The European General Data Protection Regulation (GDPR) is legislation intended to bring the continent up to speed with current, personal data laws.

It’s also the very annoying reason why your inbox has been spammed with privacy policy updates.

Previous data protection laws were last enacted in Europe during the 1990s and haven’t been updated since. The GDPR will change how private businesses and the public sector can use and handle personal information by their customers. It increases the rights of individuals and gives them more control over their information.

This regulation took effect today – May 25, 2018 – and caused widespread panic and fear mongering among those who work or have a presence in digital spaces.

I received numerous text messages, calls, and emails from clients and friends alike worried that they wouldn’t be in compliance with the regulation due to a lack of understanding.

The UK’s information commissioner, Elizabeth Denham, is in charge of data protection enforcement and told WIRED that she is frustrated by the amount of “scaremongering” around the potential impact for businesses.

“The GDPR is a step change for data protection,” she said. “It’s still an evolution, not a revolution.”

Now what?

There are 99 articles that explain the rights of individuals and the obligations placed on companies, organizations, and individuals covered by the regulation.

Other than allowing individuals to have access to the data companies have about them, new fines are outlined for those who don’t comply with the regulation along with a clear message that it’s the responsibility of the organization to get consent before they collect information.

For larger companies and organizations that have the resources, it meant updating their online privacy policies and terms of service with their legal team to make sure they were in compliance, then sending out the updated notice to anyone and everyone on their email list.

But for smaller companies and startups, dealing with the GDPR was probably frustrating.

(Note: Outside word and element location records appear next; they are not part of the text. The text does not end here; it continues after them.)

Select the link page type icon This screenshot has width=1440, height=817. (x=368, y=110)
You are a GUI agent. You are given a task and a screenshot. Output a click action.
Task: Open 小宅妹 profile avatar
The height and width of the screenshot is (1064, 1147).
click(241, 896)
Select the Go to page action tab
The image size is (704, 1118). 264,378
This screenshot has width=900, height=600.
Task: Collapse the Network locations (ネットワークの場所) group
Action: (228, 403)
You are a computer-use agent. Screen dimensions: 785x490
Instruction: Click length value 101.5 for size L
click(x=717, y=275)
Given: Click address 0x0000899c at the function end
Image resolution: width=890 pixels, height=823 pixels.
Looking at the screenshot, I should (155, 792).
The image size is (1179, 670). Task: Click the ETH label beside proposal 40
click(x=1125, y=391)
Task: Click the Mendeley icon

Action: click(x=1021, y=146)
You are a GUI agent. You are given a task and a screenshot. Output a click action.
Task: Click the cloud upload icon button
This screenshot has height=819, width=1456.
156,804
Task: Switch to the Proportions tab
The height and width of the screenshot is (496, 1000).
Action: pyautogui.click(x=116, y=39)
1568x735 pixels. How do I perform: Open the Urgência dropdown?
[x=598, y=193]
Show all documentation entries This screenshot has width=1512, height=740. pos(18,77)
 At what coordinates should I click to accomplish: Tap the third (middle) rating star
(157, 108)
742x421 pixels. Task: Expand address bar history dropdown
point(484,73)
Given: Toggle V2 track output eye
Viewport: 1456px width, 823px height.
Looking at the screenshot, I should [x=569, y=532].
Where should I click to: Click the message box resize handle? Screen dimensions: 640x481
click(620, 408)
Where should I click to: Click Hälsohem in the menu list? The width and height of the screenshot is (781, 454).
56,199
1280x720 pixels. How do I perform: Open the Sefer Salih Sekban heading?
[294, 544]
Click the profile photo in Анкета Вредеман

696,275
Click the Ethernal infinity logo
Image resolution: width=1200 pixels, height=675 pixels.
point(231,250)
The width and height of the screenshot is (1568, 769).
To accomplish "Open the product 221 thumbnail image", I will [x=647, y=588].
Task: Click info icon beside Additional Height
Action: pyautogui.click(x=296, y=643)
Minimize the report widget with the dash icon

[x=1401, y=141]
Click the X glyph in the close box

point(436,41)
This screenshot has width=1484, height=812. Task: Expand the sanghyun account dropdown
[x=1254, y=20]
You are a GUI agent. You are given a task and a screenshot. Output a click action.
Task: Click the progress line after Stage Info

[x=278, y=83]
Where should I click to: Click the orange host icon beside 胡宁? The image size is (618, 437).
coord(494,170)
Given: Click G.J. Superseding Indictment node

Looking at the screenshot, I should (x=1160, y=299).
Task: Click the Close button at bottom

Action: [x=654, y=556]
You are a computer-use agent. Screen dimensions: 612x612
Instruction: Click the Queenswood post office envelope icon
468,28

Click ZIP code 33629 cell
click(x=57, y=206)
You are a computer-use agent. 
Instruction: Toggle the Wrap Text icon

Helen Dixon, the data protection commissioner for Ireland says the new regulation was needed and is a positive move, but adds that there needs to be “a lot more knowledge in smaller companies, including startups.”

“One of the issues with startups is that when they’re going through all the formalities new businesses go through, there’s no data protection hook at that stage,” Dixon said.

In a world where it’s already difficult enough to start a business, why make potential entrepreneurs shuffle through tax codes, business licenses, and now data laws before big government deems them worthy enough to trade goods or services?

Meanwhile, after two decades of working toward solutions to the problem of email spam, government just caused the worst flurry in years – by mandate.